Q: On credit front, what drove the increase in provision for credit losses?
A: Primary driver was a specific reserve of ~$20 million for a CNI loan.
Q: Impact of temporary borrowings on NIM and reversal as Genius acquisition proceeds?
A: Maybe a basis point or two impact, but not too meaningful, and pending genius acquisition won't immediately adjust pricing significantly.
Q: View on Capital One deposits and their impact on funding and margin?
A: These deposits help ensure funding for loan growth, and won't significantly change NIM by pricing down other deposits immediately.
Q: Opportunity to cross-sell to Capital One clients?
A: There are opportunities, especially with retirement accounts as they have limited product types currently.

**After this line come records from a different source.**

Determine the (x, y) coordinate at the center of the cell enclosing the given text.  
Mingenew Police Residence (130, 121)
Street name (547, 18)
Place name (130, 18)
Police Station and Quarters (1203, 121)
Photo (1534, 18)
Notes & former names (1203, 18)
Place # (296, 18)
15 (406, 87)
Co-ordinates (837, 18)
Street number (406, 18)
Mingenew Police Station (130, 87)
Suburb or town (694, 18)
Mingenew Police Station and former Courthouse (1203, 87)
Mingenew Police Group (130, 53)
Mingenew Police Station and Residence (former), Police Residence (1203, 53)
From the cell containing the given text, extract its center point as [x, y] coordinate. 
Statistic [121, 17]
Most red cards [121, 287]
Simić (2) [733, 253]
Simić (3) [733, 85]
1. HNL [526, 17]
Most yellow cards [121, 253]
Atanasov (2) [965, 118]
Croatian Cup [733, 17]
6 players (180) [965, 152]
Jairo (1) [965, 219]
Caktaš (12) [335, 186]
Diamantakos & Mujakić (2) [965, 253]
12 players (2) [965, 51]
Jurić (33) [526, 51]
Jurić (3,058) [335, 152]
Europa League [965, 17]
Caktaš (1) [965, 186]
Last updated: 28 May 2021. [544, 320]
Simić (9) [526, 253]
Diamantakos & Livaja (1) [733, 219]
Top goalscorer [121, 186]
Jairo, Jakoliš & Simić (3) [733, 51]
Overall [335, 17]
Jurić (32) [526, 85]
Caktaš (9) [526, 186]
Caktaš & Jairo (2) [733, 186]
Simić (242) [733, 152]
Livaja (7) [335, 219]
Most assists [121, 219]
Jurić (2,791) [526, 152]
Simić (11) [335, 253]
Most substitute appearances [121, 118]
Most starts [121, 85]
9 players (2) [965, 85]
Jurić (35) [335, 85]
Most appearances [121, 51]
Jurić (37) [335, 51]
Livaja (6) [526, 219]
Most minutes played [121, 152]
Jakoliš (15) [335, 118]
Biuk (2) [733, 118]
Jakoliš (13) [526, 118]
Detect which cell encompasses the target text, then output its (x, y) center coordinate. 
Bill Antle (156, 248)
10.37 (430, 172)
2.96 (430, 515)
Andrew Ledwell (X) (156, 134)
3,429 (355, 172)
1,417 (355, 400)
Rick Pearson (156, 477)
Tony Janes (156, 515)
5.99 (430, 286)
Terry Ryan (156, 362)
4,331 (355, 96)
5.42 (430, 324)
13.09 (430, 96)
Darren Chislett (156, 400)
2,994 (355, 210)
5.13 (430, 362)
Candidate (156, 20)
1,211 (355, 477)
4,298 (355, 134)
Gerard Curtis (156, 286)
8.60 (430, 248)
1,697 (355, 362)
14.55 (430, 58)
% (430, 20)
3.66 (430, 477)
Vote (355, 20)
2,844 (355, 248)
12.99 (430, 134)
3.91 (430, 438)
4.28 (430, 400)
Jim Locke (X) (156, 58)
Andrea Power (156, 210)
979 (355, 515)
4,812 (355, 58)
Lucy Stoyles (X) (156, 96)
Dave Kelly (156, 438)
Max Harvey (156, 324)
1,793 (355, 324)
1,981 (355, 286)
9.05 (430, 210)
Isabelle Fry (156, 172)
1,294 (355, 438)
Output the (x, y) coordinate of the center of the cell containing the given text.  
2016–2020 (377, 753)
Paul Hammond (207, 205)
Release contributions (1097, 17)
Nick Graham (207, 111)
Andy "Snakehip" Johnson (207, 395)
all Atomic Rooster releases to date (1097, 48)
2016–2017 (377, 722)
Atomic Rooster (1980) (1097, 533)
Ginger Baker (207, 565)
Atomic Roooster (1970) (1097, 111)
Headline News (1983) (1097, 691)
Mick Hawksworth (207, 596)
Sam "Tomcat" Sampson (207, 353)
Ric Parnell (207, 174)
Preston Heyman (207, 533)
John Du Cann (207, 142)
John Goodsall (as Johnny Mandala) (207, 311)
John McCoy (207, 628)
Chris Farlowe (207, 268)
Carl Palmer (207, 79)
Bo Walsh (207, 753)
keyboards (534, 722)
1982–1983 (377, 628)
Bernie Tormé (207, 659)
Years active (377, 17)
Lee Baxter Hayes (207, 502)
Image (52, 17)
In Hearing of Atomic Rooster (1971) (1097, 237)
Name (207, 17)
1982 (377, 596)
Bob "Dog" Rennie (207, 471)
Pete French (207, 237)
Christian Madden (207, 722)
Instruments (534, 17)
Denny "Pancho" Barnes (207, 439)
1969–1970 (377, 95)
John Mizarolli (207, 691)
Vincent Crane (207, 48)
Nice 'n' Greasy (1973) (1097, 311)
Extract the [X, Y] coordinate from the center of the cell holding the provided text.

Q: Most opportunity for M&A and valuation rationality?
A: Looking at team acquisitions, fintechs, banks large and small, and specialty finance side, being disciplined and building relationships.
Q: Balance of loans throughout the quarter?
A: There were early prepaids during the quarter which counteracted some ending quarter growth, average balance grew by $1.15 billion of loans.
Q: Competition and loan yields direction?
A: Spreads are stable, compression has stopped, and verdant lending provides higher spread, so expect spreads to stay where they are.